The finance ministers also noted the need to fill “data, supervisory and regulatory gaps” in the banking system that have come to light following the March collapses of Silicon Valley Bank and Signature Bank and the failure of First Republic in recent weeks.
The US and its G7 partners have made removing sanctions loopholes and combating evasion their priority in recent months as, more than a year after Russia’s full-scale invasion of Ukraine, the appetite for imposing restrictions on new parts of Russia’s economy wanes.

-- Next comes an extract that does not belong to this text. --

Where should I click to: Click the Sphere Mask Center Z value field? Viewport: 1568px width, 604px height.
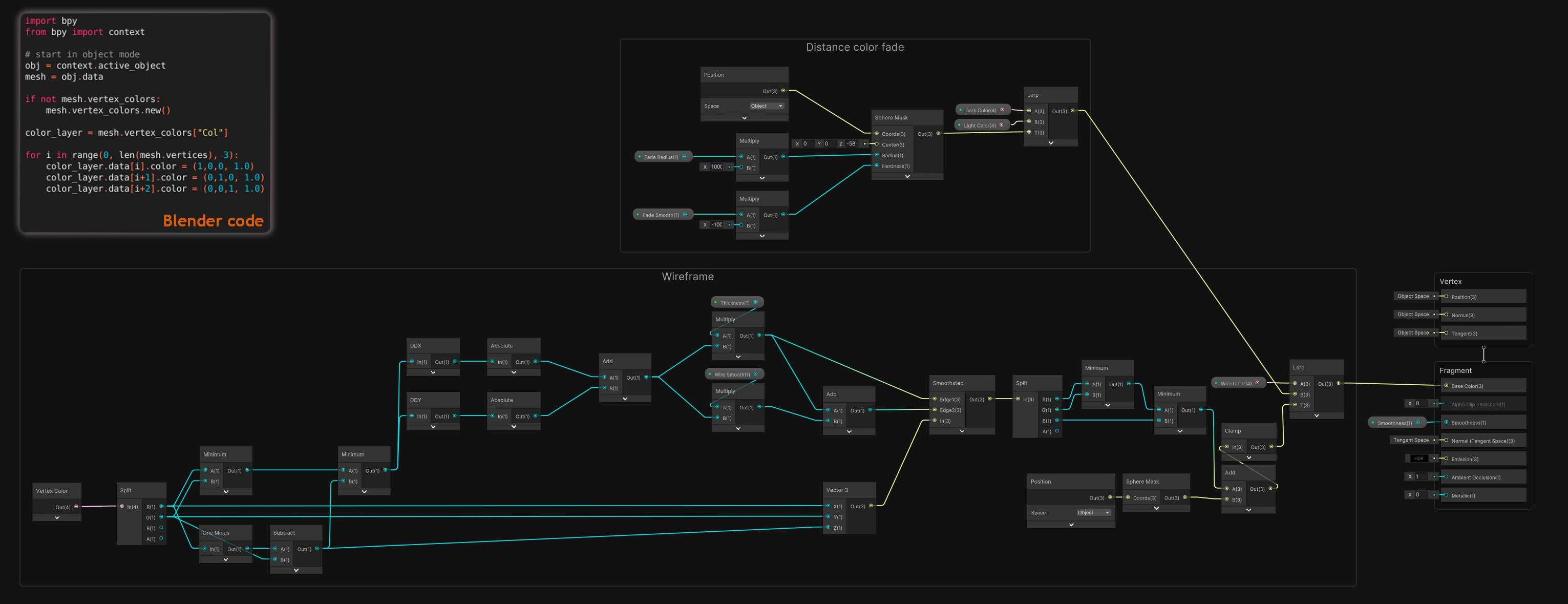[851, 143]
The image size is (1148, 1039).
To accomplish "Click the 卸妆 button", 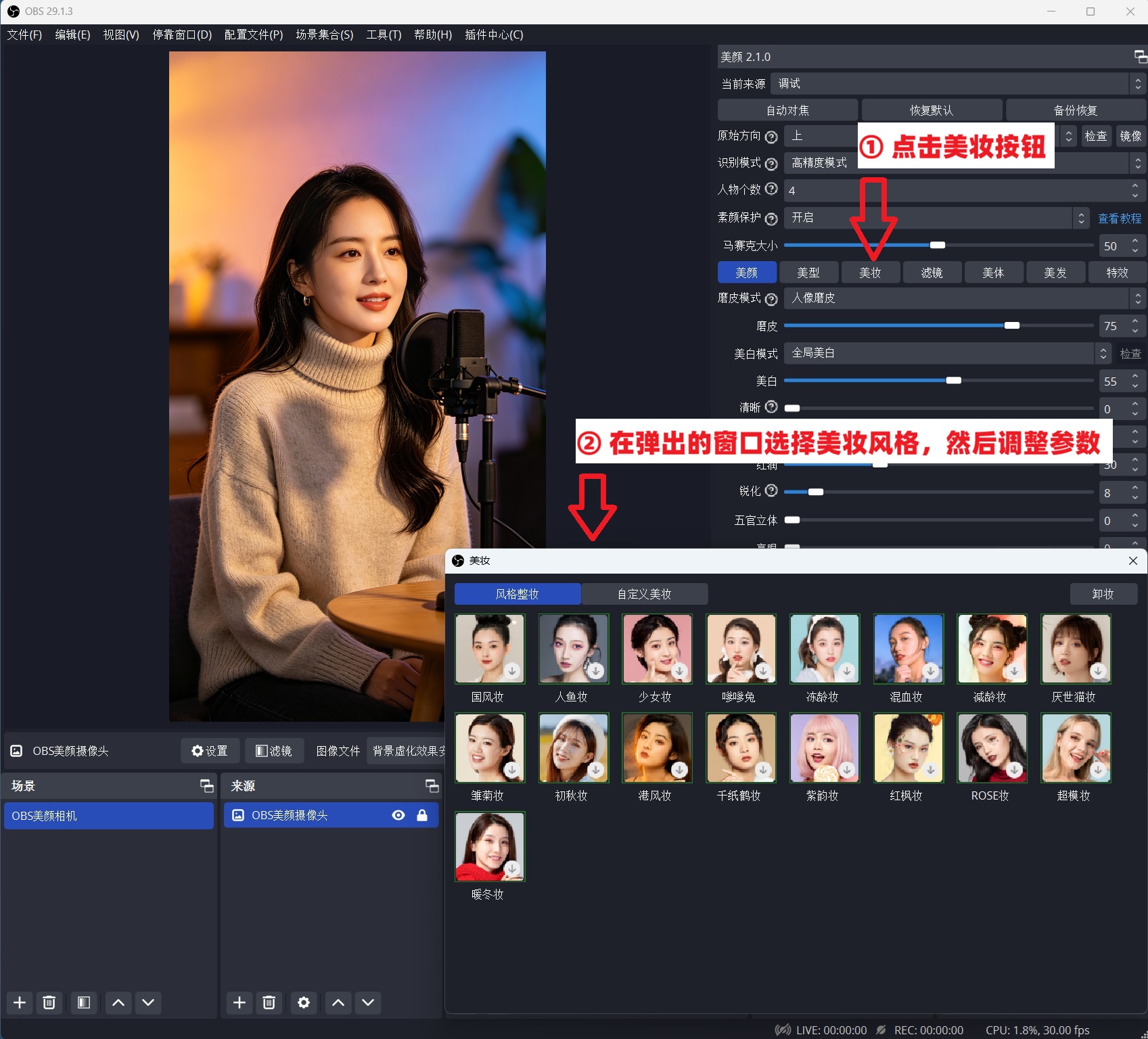I will [x=1103, y=593].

Against that backdrop, the finance ministers also agreed to strengthen sharing of intelligence on possible sanctions dodging, and monitor the effectiveness of the price caps on Russian crude oil and petroleum products. “We remain committed to countering any attempts to evade and undermine our sanction measures,” the communique said.
The G7 committed to provide economic support of $44bn to Ukraine, enabling the IMF’s approval of a four-year lending programme worth $15.6bn.
“It was a big achievement for us that the G7 was able to strengthen its unity rather than going in separate ways to address major international challenges,” Shunichi Suzuki, Japan’s finance minister, said on Saturday.
According to people briefed on the discussions, Brussels is also discussing restrictions on certain EU exports to countries that it suspects are re-exporting sanctioned products to Russia to prevent critical components from ending up on the Ukrainian battlefield.
Ahead of the finance ministers’ meeting, US Treasury secretary Janet Yellen had called for “co-ordinated action” by G7 nations against Beijing’s use of economic coercion. The G7 agreed to launch a framework for supply chain collaboration in clean energy by the year-end but the but the 14-page document contained no reference to economic security concerns related to China.
Yellen made the comments as Washington finalised a new outbound investment-screening mechanism aimed at China.
A senior Japanese finance ministry official acknowledged that the issue of economic coercion was raised during the meeting, but declined to comment on details and on whether China had been mentioned in those discussions.
Following Yellen’s remarks, China’s foreign ministry said on Friday that it was “the victim of US economic coercion”, citing sweeping export controls the US rolled out in October that would severely complicate efforts by Chinese companies to develop cutting-edge technologies with military applications.
“If any country should be criticised for economic coercion, it should be the United States. The US has been overstretching the concept of national security, abusing export control and taking discriminatory and unfair measures against foreign companies. This seriously violates the principles of market economy and fair competition,” spokesperson Wang Wenbin said.